The positive-side-electrolyte contacts the positive compartments of both the E-to-C unit and the C-to-E unit, and the negative-side-electrolyte contacts the negative compartments of both the E-to-C unit and the C-to-E unit.
In the E-to-C unit, the negative compartment may be electronically connected to the negative side of an external power source via a current connector. Another current connector may be used to connect the positive compartment of the E-to-C unit to the positive side of the external power source. During the electricity charging process, at the negative side, a metal cation will gain an electron while at the positive side, a metal cation will lose an electron.
The negative-side-electrolyte in the E-to-C unit can be comprised of, for example, TiOSO4, sulfuric acid and water, which may be pumped to the negative compartment of the C-to-E unit. A reverse reaction that oxidizes Ti3+ back to TiO2+ will release an electron at the negative side of the C-to-E unit. An example of this process is shown in Eq. 1 for the redox reaction of titanium.
The positive-side-electrolyte in the E-to-C unit can be comprised of, for example, a metal salt, bromine, sulfuric acid and water, which will then be pumped to the positive compartment of the C-to-E unit. Examples of the redox reactions of the positive-side-electrolytes are shown in Eq. 2, Eq. 3, Eq. 4, and Eq. 5.
In a C-to-E unit, the negative compartment may be electronically connected to the negative side of an electrical load via a current connector. Another current connector may be used to connect the positive compartment of the C-to-E unit to the positive side of the electrical load.
The positive-side-electrolyte and the negative-side-electrolyte are shuttled between the E-to-C unit and the C-to-E unit via a pipeline, a tube, or two storage tanks that can be transported via a truck, a train, a boat, and an aircraft between two locations.
The separation of the E-to-C unit and the C-to-E unit may allow the adoption of more economical materials other than expensive graphite plates in both positive and negative compartments.
Those skilled in the art will appreciate that auxiliaries and additional parts such as a rebalancing cell, pumps, current collectors, endplates, frames, sealants may be used in the binary redox flow battery.
Those skilled in the art also understands both the E-to-C and C-to-E units can convert electricity to the chemical energy in electrolytes as well as convert the chemical energy in electrolytes back to electricity. Each unit can be used independently as a conventional redox flow battery that is a secondary cell enabling reversible redox reactions inside the cell.

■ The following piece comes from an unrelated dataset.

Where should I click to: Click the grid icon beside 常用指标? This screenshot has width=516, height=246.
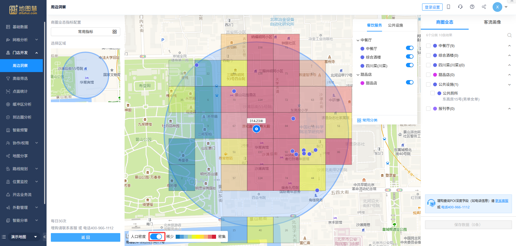point(115,32)
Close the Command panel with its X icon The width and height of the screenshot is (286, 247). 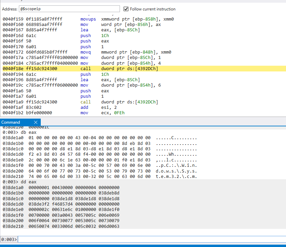click(x=36, y=122)
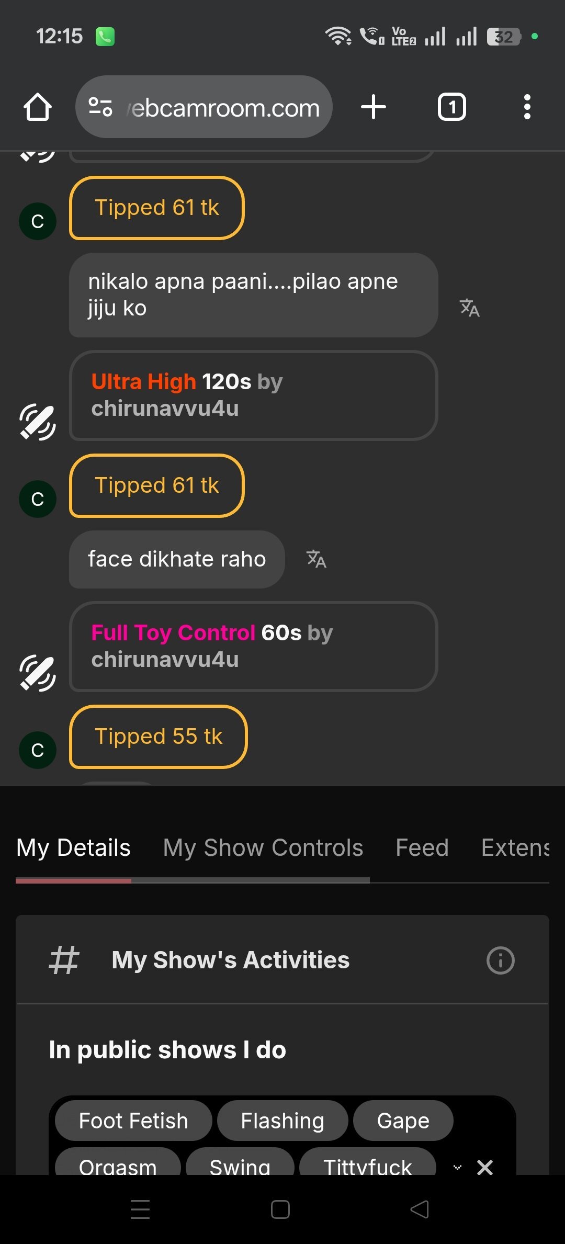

Definitions and methods described herein are provided to better define the present disclosure and to guide those of ordinary skill in the art in the practice of the present disclosure. Unless otherwise noted, terms are to be understood according to conventional usage by those of ordinary skill in the relevant art.
The term “ion-conductive”, or “ion-exchange”, or “ion-permeable”, “ion permeable” or is that an ion can be transported from one site to another. Ionic conduction can lead to an electric current.
The term “electrolyte” refers to a material that transport ions. “Electrolytic” is an adjective word of “electrolyte”.
The term “cation-conductive” or “cation-exchange” refers to the migration of a positively charged ion from one side to another in a medium.
The term “anion-conductive” or “anion-exchange” refers to the migration of a negatively charged ion from one side to another in a medium.
The term “anolyte” or “negative-side-electrolyte” refers to an electrolytic material passing through the negative side of a titanium redox flow battery.
The term “catholyte” or “positive-side-electrolyte” refers to an electrolytic material passing through the positive side of a titanium redox flow battery.
In some embodiments, numbers expressing quantities of ingredients, properties such as molecular weight, reaction conditions, and so forth, used to describe and claim certain embodiments of the present disclosure are to be understood as being modified in some instances by the term “about.” In some embodiments, the term “about” is used to indicate that a value includes the standard deviation of the mean for the device or method being employed to determine the value. In some embodiments, the numerical parameters set forth in the written description and attached claims are approximations that can vary depending upon the desired properties sought to be obtained by a particular embodiment. In some embodiments, the numerical parameters should be construed in light of the number of reported significant digits and by applying ordinary rounding techniques. Notwithstanding that the numerical ranges and parameters setting forth the broad scope of some embodiments of the present disclosure are approximations, the numerical values set forth in the specific examples are reported as precisely as practicable. The numerical values presented in some embodiments of the present disclosure may contain certain errors necessarily resulting from the standard deviation found in their respective testing measurements. The recitation of ranges of values herein is merely intended to serve as a shorthand method of referring individually to each separate value falling within the range. Unless otherwise indicated herein, each individual value is incorporated into the specification as if it were individually recited herein.
In some embodiments, the terms “a” and “an” and “the” and similar references used in the context of describing a particular embodiment (especially in the context of certain of the following claims) can be construed to cover both the singular and the plural, unless specifically noted otherwise. In some embodiments, the term “or” as used herein, including the claims, is used to mean “and/or” unless explicitly indicated to refer to alternatives only or the alternatives are mutually exclusive.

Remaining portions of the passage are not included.